____ Excerto da página

Mas uma outra tradição na criação das imagens à qual estes objectos se podem entrosar é a da marginalia medieval, desde os desenhos nos livros iluminados aos complexos escultóricos e de relevos nos cantos, pórticos, gárgulas, capitéis e cornijas dos templos. Nesse sentido, é pertinente pensar no trabalho de Michael Camille (Image on the Edge), onde esse autor afirma que “a arte das margens é desprovida da estabilidade iconográfica que a narrativa religiosa ou o ícone têm”, permitindo assim estratégias discursivas que “representam coisas deixadas de lado no discurso oficial”. Mais do que a arte dos posters, necessariamente relacionada com um qualquer evento cartografável no tempo, espaço e agenda política ou social, ou que os murais, programáticos, os autocolantes procuram de facto uma instabilidade iconográfica que passa pela maximização da multiplicidade (basta ver os múltiplos estilos atravessados pelos autores presentes em Sticker Bomb). Apesar destes autocolantes não estabelecerem a mesma relação com os locais ou objectos em que se integram - as marginalia a que nos referimos faziam, no fundo, parte de toda a estrutura, eram encomendadas ou acabavam por ser criadas no seio dessa encomenda e construção - eles são também mais criadores de um espaço ideológico que topográfico.

________
____ Dados

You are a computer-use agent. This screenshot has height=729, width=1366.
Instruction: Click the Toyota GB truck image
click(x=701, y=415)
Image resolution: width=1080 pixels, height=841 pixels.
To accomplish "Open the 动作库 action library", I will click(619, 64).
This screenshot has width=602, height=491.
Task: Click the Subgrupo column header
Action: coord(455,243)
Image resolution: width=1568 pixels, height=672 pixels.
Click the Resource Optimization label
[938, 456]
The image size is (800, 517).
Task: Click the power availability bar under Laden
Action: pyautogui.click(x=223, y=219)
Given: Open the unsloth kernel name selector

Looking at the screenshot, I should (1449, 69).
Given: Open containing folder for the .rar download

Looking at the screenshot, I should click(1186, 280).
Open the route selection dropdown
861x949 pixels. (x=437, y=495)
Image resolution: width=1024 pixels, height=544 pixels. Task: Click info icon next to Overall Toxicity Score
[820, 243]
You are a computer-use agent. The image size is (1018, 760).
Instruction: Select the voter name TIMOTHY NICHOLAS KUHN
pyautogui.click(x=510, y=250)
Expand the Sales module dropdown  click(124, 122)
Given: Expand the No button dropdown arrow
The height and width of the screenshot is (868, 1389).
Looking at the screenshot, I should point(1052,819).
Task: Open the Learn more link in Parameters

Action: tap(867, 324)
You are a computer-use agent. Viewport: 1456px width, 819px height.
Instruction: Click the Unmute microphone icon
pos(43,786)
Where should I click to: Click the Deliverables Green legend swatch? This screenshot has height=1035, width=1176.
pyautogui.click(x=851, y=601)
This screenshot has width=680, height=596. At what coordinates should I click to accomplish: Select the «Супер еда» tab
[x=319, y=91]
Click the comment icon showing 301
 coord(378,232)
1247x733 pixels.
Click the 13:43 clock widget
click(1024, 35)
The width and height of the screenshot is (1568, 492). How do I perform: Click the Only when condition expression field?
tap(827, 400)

________

* Instruções da tarefa:
No excerto da página, de que é desprovida a arte das margens, segundo Michael Camille?

* Resposta ao exercício:
Da estabilidade iconográfica que a narrativa religiosa ou o ícone têm.